Surveillance Infrastructure Requirements
Mandate three baseline requirements before intervention implementation 1:
- Functional multidisciplinary antimicrobial stewardship team 1
- Annual microbiological resistance reports stratified by department (minimum: ICU data) 1
- Baseline antibiotic consumption data in standardized metrics (DDD per 1000 patient-days) 1
Establish active surveillance protocols for carbapenem-resistant Enterobacteriaceae using rectal surveillance cultures in high-risk units, proven highly effective when part of comprehensive infection control programs 1.

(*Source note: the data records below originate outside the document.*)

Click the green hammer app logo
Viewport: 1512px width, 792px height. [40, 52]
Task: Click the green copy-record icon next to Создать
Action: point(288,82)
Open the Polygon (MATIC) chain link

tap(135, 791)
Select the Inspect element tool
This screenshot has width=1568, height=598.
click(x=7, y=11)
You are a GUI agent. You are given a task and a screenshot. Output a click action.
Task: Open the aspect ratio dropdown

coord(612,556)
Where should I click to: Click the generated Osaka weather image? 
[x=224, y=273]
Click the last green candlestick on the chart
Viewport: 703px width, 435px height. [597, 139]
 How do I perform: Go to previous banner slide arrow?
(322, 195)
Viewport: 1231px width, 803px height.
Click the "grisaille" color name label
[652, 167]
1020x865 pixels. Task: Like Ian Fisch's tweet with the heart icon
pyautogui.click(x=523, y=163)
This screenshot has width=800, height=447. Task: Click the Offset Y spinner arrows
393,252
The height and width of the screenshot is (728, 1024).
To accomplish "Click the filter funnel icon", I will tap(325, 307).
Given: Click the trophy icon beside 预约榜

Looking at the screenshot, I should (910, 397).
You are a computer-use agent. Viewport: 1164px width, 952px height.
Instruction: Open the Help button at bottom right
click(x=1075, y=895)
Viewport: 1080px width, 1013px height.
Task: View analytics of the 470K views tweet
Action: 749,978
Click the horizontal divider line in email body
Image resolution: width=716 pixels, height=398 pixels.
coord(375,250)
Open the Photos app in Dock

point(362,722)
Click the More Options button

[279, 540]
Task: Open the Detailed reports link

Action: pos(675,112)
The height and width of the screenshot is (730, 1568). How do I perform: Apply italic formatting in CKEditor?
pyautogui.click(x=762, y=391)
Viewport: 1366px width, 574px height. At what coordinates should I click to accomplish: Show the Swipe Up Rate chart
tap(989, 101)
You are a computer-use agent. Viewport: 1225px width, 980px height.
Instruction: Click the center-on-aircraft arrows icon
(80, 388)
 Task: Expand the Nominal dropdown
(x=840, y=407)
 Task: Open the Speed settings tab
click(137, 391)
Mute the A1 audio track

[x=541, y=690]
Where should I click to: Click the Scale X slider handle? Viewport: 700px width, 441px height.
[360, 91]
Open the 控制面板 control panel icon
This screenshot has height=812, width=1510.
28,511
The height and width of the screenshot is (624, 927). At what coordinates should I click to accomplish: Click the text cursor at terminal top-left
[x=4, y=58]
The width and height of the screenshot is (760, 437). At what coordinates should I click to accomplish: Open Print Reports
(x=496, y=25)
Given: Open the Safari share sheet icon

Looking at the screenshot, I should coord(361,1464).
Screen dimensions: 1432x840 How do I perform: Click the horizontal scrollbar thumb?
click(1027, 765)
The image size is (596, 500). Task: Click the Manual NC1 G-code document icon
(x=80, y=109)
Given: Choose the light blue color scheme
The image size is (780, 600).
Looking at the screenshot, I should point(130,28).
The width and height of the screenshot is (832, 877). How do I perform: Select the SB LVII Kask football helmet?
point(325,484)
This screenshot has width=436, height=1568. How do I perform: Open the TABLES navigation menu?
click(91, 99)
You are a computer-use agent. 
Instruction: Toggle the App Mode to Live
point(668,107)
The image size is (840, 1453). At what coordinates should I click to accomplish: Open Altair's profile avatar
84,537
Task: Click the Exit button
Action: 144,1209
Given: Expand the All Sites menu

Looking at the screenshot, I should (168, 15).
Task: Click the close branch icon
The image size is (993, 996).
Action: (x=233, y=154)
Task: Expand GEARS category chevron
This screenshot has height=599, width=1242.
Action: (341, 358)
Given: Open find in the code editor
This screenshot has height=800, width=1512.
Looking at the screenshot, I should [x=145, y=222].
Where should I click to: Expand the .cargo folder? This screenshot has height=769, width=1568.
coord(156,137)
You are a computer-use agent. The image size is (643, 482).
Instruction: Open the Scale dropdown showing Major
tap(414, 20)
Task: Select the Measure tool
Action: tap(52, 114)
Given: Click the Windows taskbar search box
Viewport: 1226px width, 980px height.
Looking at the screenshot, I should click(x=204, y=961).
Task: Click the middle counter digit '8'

Implementation and Sustainability
Phased Rollout Strategy
Use stepped-wedge design where hospitals sequentially cross over from control to intervention at randomized time points 1. This design:
- Allows all hospitals to eventually receive the intervention (ethical advantage) 1
- Provides multiple baseline and post-intervention measurements 1
- Accounts for temporal trends in resistance patterns 1
Assess sustainability at 12,24, and 36 months post-implementation, particularly evaluating organizational impact, resource diversion, and cost-effectiveness 1. Programs showing initial success often fail without sustained administrative support 1.
Cost-Effectiveness Analysis
Include direct antibiotic cost savings as secondary outcome, with previous programs demonstrating 28-45% reductions in antimicrobial expenditures 2. One multi-hospital program achieved cumulative savings of 6.3 million Saudi Riyals with minimal program costs 2.
Calculate cost per MDRO infection prevented and cost per C. difficile case avoided, as these represent substantial downstream healthcare costs 2, 3.
Common Pitfalls to Avoid
Do not rely solely on process measures (antibiotic consumption) without clinical safety outcomes 5. Studies measuring only DDD reduction without mortality or clinical cure data cannot confirm patient safety 1.
Avoid uncontrolled before-after designs that dominate current stewardship literature but fail to account for temporal trends, regression to the mean, and selection bias 1. These designs provide low-quality evidence unsuitable for practice-changing recommendations 1.
Do not implement multifaceted interventions without process evaluation to identify which specific components drive observed effects 1, 6. Without fidelity assessment, it remains unclear whether interventions that fail did so because they were ineffective or poorly implemented 1.
Ensure adequate follow-up duration for resistance outcomes, as changes in colonization and infection patterns may require 12-24 months to manifest 1, 3. Short-term studies miss critical long-term safety and resistance signals 1.